ホセ・マリア・メリーノは1941年ラ・コルーニャ生まれ。短篇小説家、というよりも物語の語り部として有名。アストゥリアスやレオンでは、女たちが針仕事などの夜なべをしながらお話を語り合う filandón という伝統があり、これをルイス・マテオ・ディエスらとともに復活させた功績があります。師と崇める作家はクラリン、モーパッサン、チェーホフ、ピオ・バローハ、バリェ・インクラン、フリオ・コルタサール、ボルヘスなど。
『シカゴ』のロブ・マーシャルが『ナイン』を映画化します。主演はペネロペ・クルス、ハビエル・バルデム、『エディット・ピアフ』のマリオン・コティヤール。2002年のブロードウェイ版『ナイン』で主演したアントニオ・バンデラスは出演せず。
スペインでは愛称“ペ”で知られるペネロペ。ハビエルとはウディ・アレンの『ヴィッキー・クリスティーナ・バルセロナ』で共演したばかり。しかもアルモドバルの『ボルベール 《帰郷》』でソフィア・ローレンを髣髴させるメイクで頑張った彼女がローレンと共演です。ペ、乗ってます。
記事は『ムーラン・ルージュ』『シカゴ』『スウィーニー・トッド』と続くハリウッドのミュージカル・ブームを伝えるもので、メリル・ストリープとピアース・ブロスナンが『マンマ・ミーア!』 Mamma mia!、ビヨンセとエイドリアン・ブロディが『キャデラック・レコーズ』 Cadillac Records に出演するそうです。

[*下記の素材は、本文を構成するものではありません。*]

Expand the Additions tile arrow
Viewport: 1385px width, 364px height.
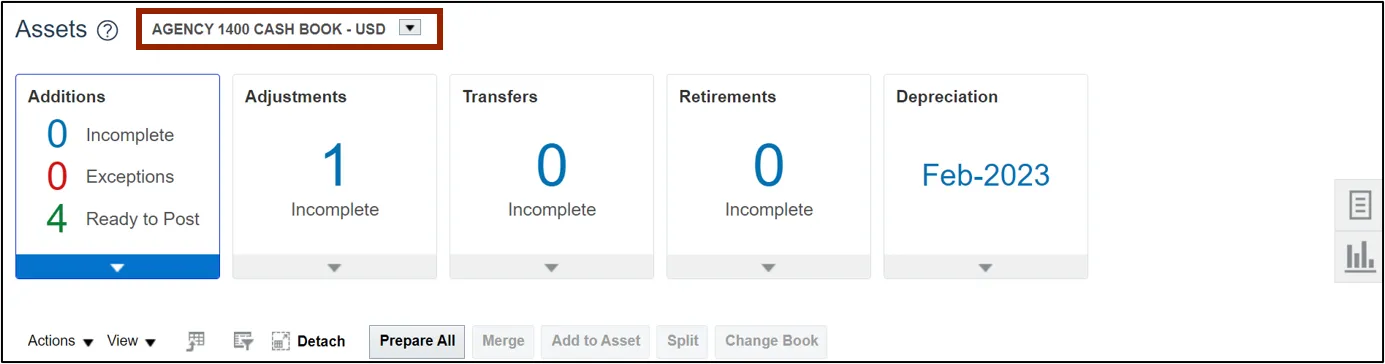pos(118,267)
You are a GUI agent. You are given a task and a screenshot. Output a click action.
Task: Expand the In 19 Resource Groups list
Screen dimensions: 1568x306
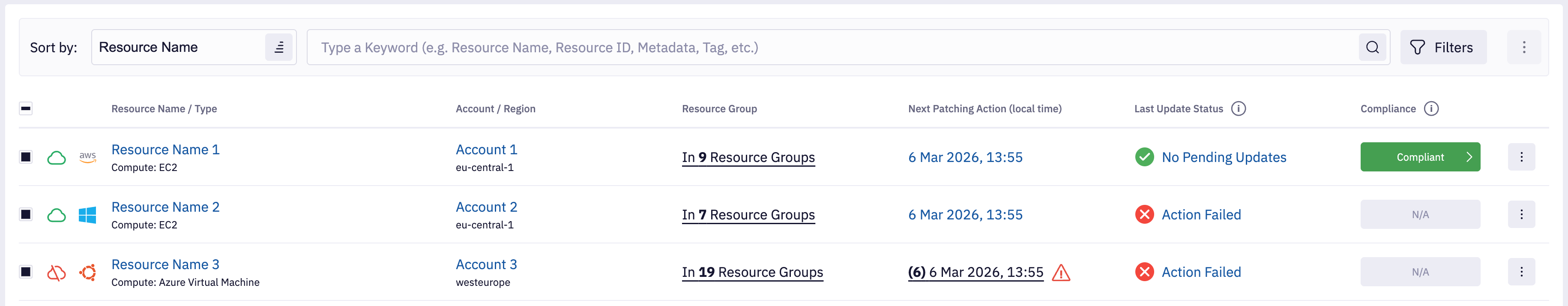(752, 272)
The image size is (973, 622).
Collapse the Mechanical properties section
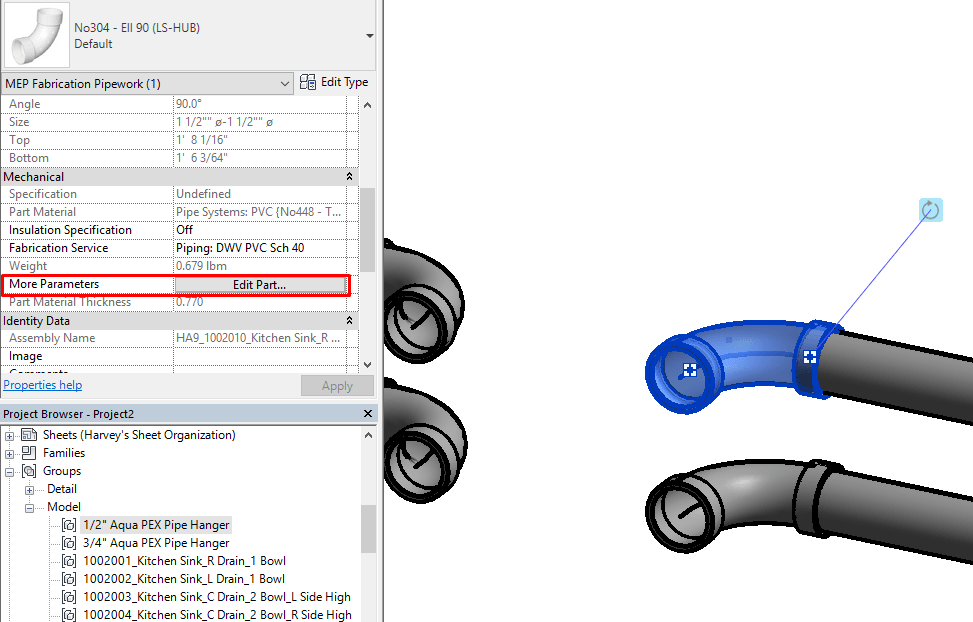[x=348, y=176]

今週アルゼンチンで撮影が始まったばかりのコッポラの新作『テトロ』。主人公テトロ(ヴィンセント・ギャロ)の助言者をハビエル・バルデムが演じる予定でしたが、コッポラは「脚本を何度も読み返して、この役は女の方が好奇心をそそる」と判断。急遽白羽の矢が立ったのが、なんとカルメン・マウラ。共演者はマリベル・ベルドゥ、ロドリーゴ・デ・ラ・セルナとソフィア・ガラ・カスティリオーネ、レティシア・ブレディセ、シルビア・ペレス。
コッポラの製作会社ゾエトロープによると、バルデムは事情を快く承諾、いずれコッポラと一緒に仕事をしようと円満に話は進んだそうです。
しかしコッポラの映画でカルメン・マウラを見られるとは。よくスケジュールが合ったもんだ。